You can borrow from a cash value permanent policy, but before you do make sure you are prepared to manage the transaction properly by having a thorough discussion with your planner.

Beware of the Real Implication of Borrowing From Your Life Insurance Policy

We've given you a basic list of things to look out for if you're considering borrowing from your policy, this information can be used as a starting point to discuss the option with your licensed advisor or representative and make an informed decision. There are smart ways to manage borrowing from your life insurance policy that can provide good benefits, but there are also risks when it is not done with careful planning.

An example of how borrowing from your life insurance policy could be a problem, especially if you are borrowing money because you are having hard financial times, is that your cash value in your life policy is protected from creditors, but a loan from your life insurance policy is considered cash, and so this is no longer protected from creditors.
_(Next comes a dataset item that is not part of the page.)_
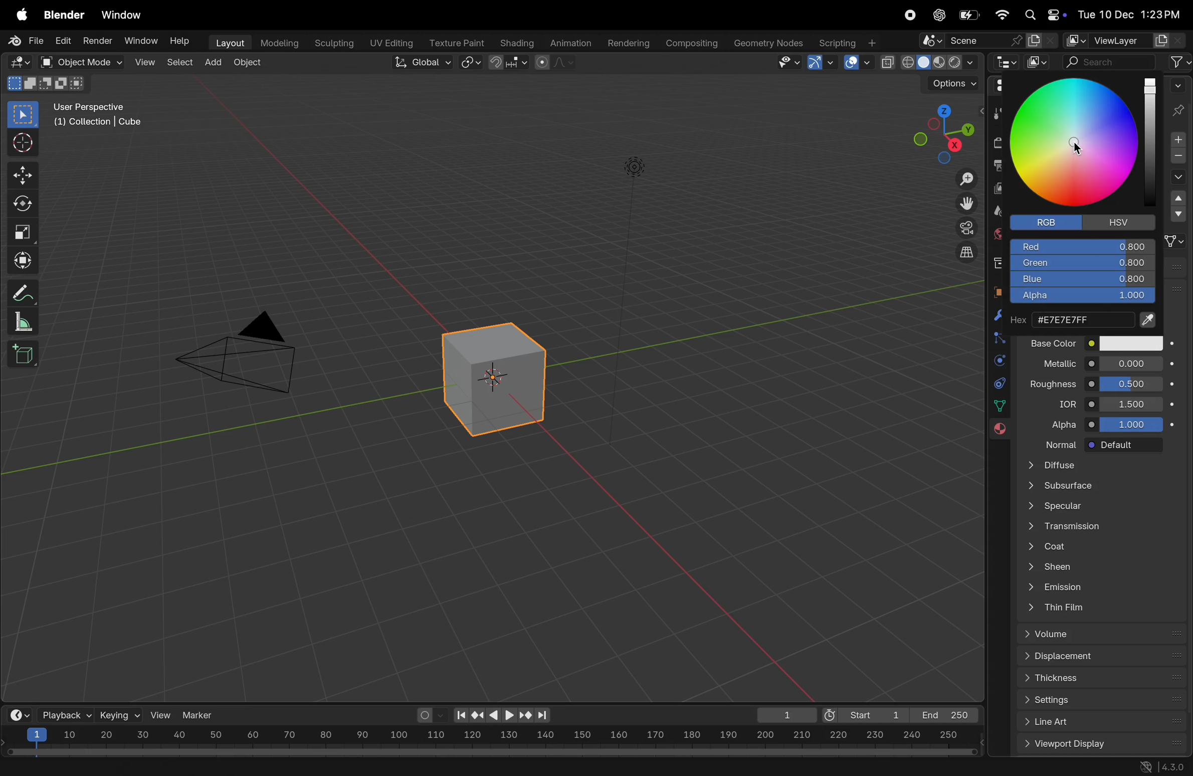  What do you see at coordinates (635, 165) in the screenshot?
I see `light` at bounding box center [635, 165].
The last thing you need is to take out a loan without having the big picture. What is most important for you to keep in mind is that this is not the same as pulling money out of a savings account, it's a complex transaction and you need to make sure you really understand it.

Examples of Borrowing Money From a Life Insurance Policy

Jane had been paying into her whole life insurance policy since she was 22. On her 40th birthday, she decided that she wanted to buy herself the sailboat she had always dreamed about as a gift to herself and spend some time on the water with the kids that summer before they became teenagers and got too busy to take the time to spend with family.

She was still paying off her home, so she didn't want to take out an additional loan, so she decided to use some of her savings, and borrow the remaining $20,000 she needed from the cash value of her life insurance policy.

When she called to get the loan and discussed the consequences with her financial advisor, she found out that she could borrow the money, but that the amount might reduce the amount of her death benefit. This would mean that if something happened to her and she died, her family would only get the death benefit, less the amount of the loan if she didn't pay it back. That didn't bother her so much, but then her financial advisor went on to explain that even though she didn't have to pay back the loan, she could end up paying interest, and compound interest. When they worked out the details, Jane decided the loan for the sailboat probably wasn't the best use of her accumulated cash value, and she decided to rent a boat instead, and not risk paying all the fees and compound interest or risk her policy long term.

Example of Borrowing From a Life Insurance Policy to Start a Business

Jane decides she wants to take money from her life insurance policy to start her own business. She has never run a business before, so she is worried about borrowing from the bank. She also doesn't want to have another loan on her credit report. Because Jane has already done some market research and has had some demand for her services already, she thinks she can manage to pay back her life insurance loan within two years. Borrowing the money as an investment into herself and the future business makes sense, so she takes out the loan.